> _Screenshot grounding data_
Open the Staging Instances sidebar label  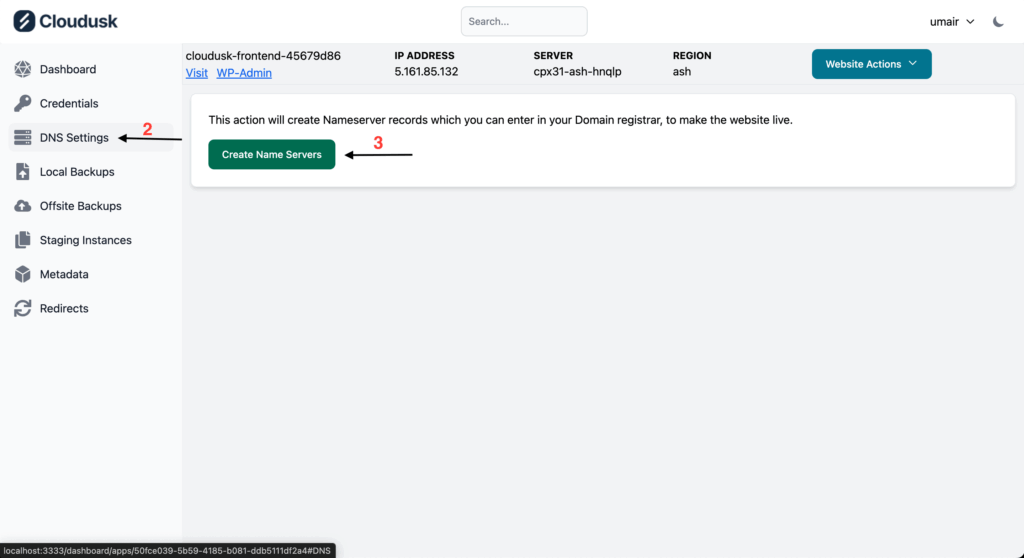tap(85, 240)
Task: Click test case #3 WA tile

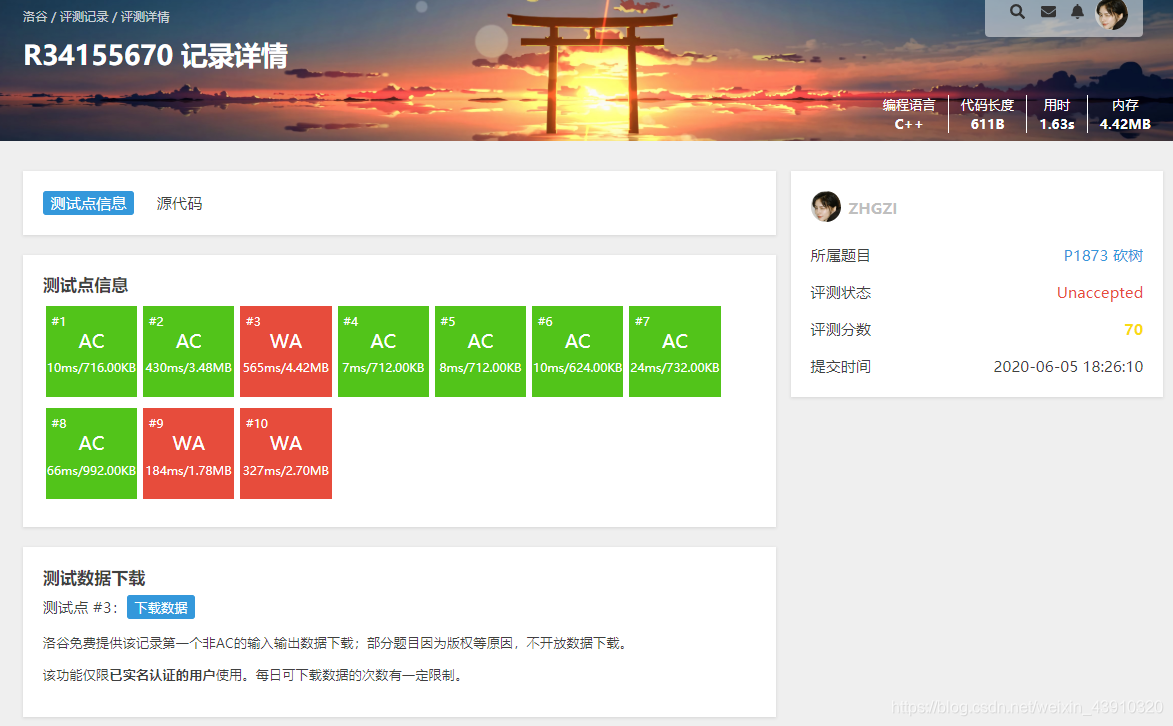Action: click(285, 351)
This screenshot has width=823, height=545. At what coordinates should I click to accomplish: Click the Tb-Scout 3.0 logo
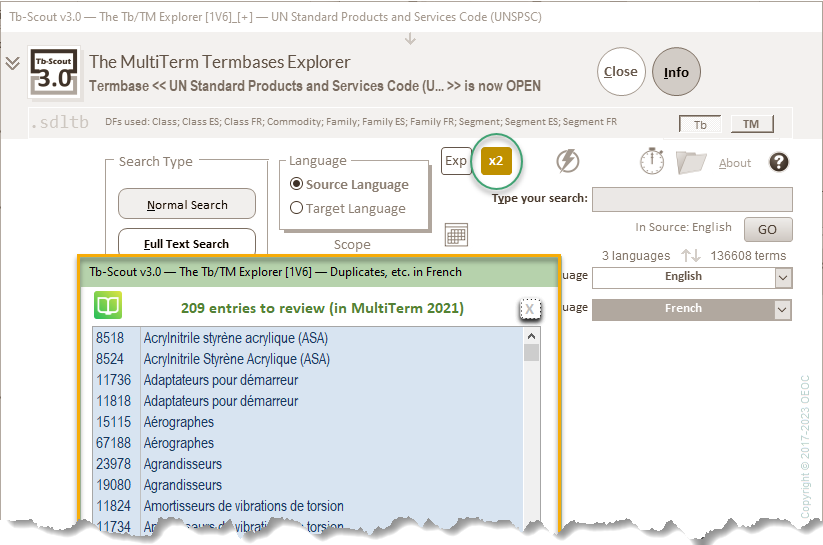click(55, 71)
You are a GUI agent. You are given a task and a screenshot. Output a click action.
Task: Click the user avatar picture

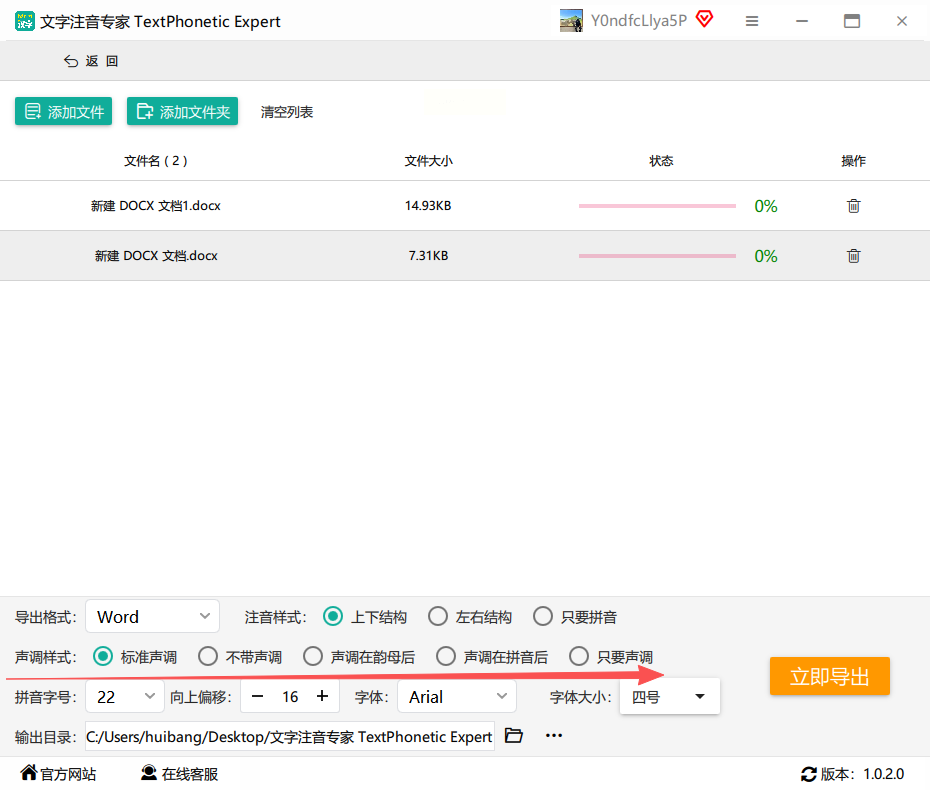click(571, 21)
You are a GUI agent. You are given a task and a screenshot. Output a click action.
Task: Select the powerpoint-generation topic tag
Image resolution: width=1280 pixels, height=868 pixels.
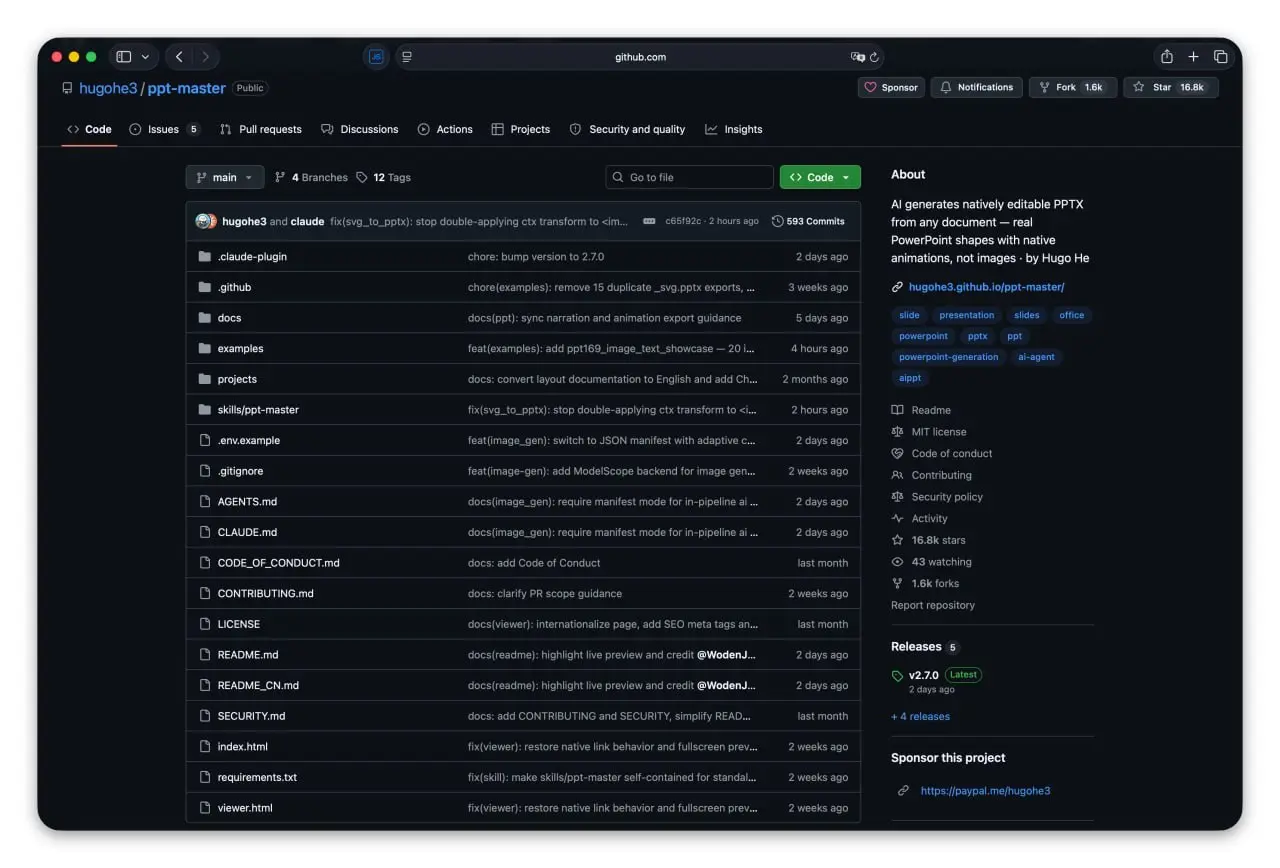click(948, 357)
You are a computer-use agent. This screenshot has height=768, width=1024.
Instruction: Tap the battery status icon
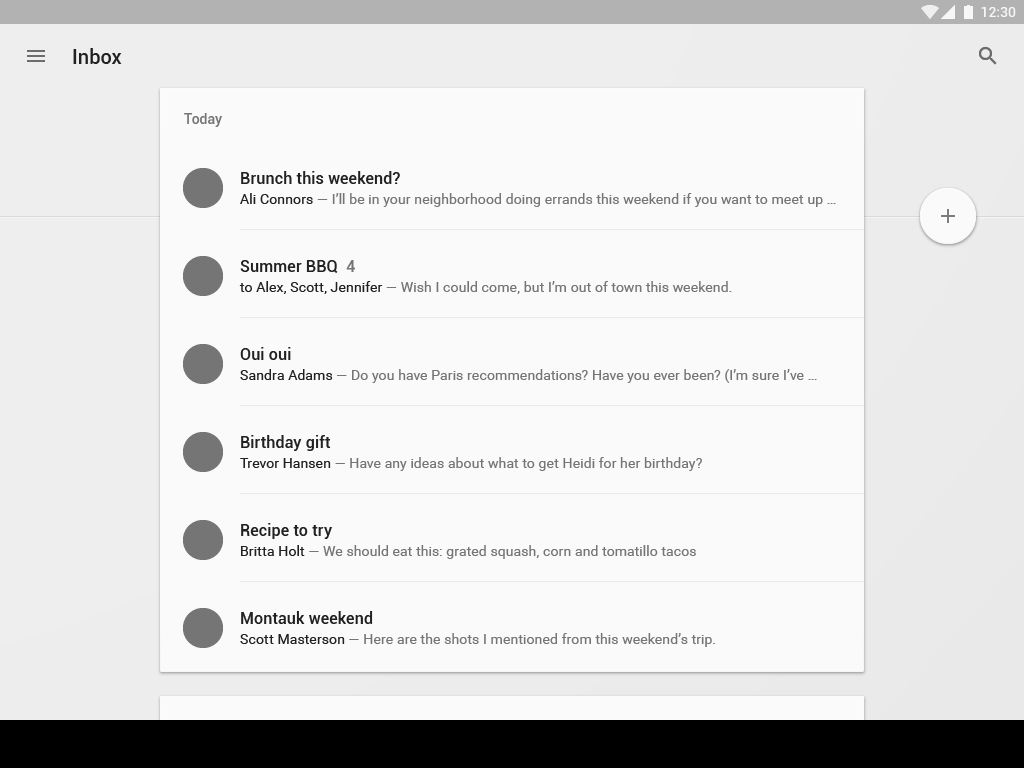(968, 12)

> _INSTRUCTIONS FOR THE TASK_
Among the lines above, the one with "This screenshot has width=823, height=545." opens the part to repeat and the one with "Task: Select the" closes it; repeat only that part exactly, with no pictures.

> _ANSWER_
This screenshot has width=823, height=545. At what coordinates should I click to accomplish: Click the Tb-Scout 3.0 logo
click(55, 71)
You are a GUI agent. You are given a task and a screenshot. Output a click action.
Task: Click the user avatar picture

click(571, 21)
You are a GUI agent. You are given a task and a screenshot. Output a click action.
Task: Select the powerpoint-generation topic tag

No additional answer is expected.